**What is expected:** Go to the line containing "Task: Switch to the BCH / FLEX tab" below; retype it and all following lines exactly, and leave out the pictures.

Collected data entries:
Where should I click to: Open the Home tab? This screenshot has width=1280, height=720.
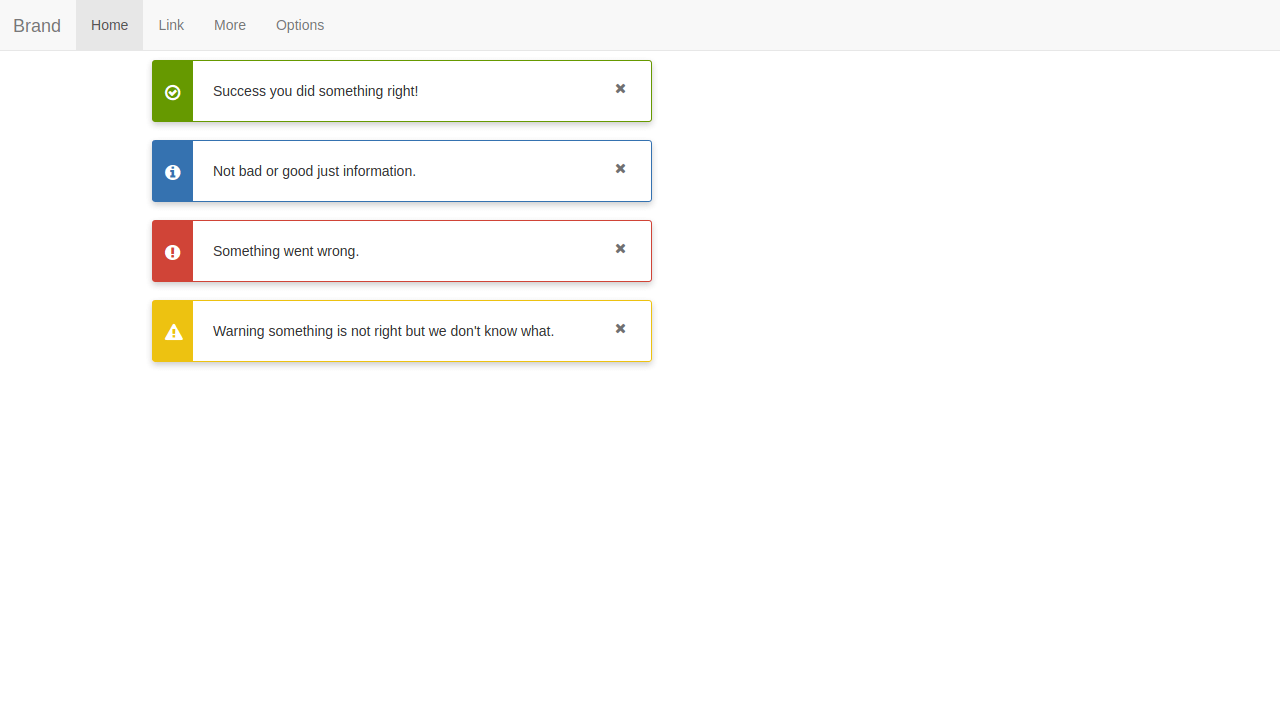pos(109,25)
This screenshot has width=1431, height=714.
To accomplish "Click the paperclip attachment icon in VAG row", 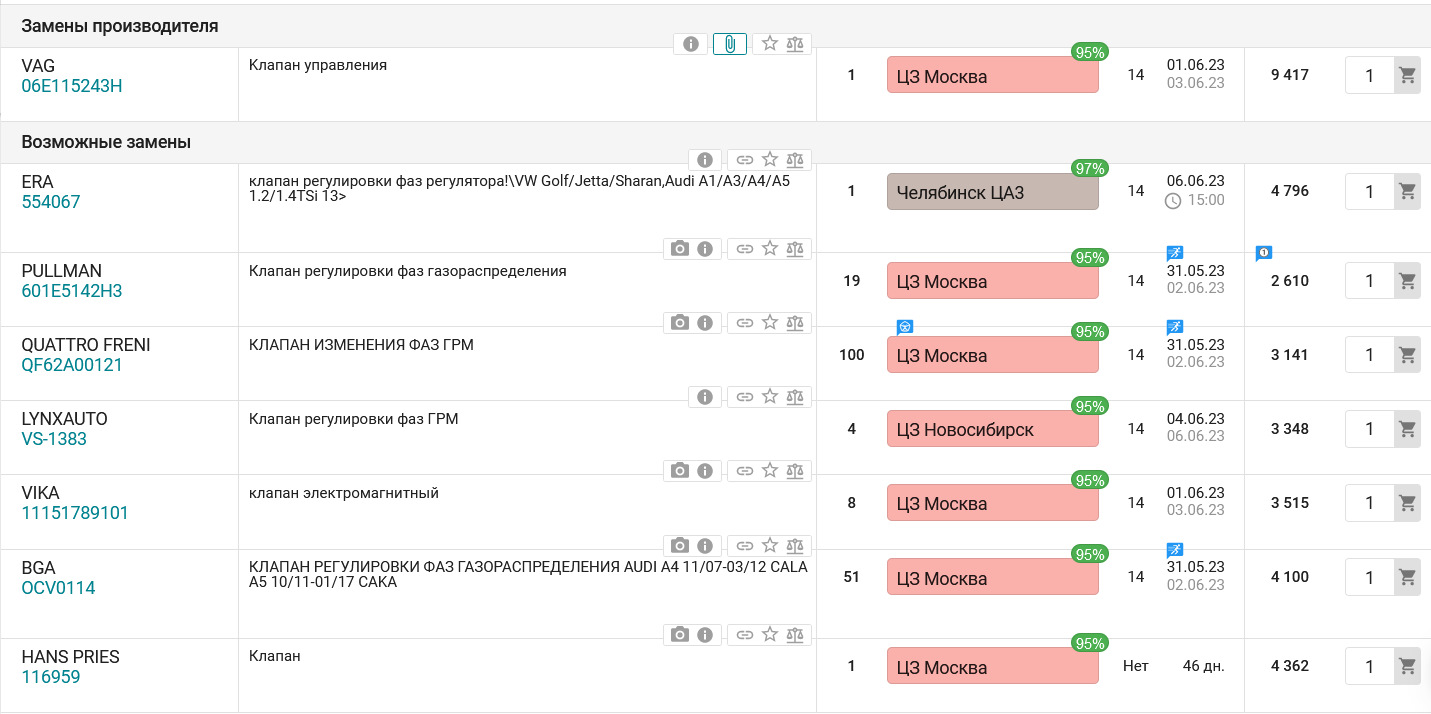I will pyautogui.click(x=730, y=44).
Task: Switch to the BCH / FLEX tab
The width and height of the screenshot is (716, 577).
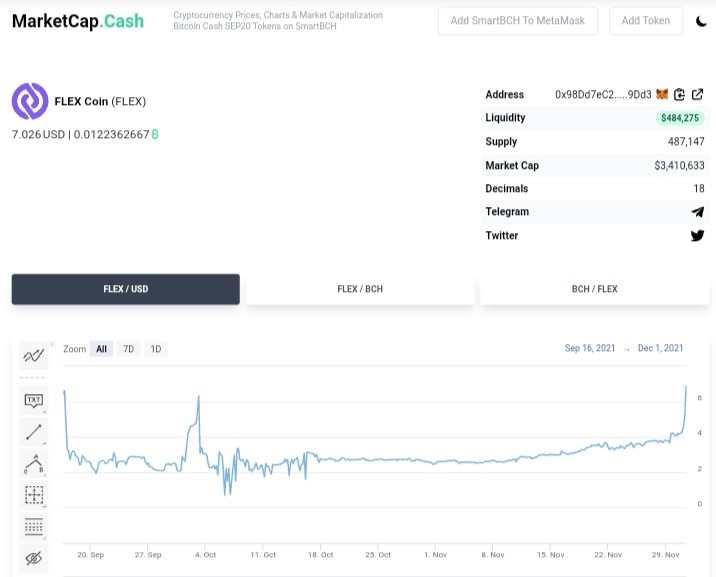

**Result for this exercise:**
Task: Switch to the BCH / FLEX tab
The width and height of the screenshot is (716, 577).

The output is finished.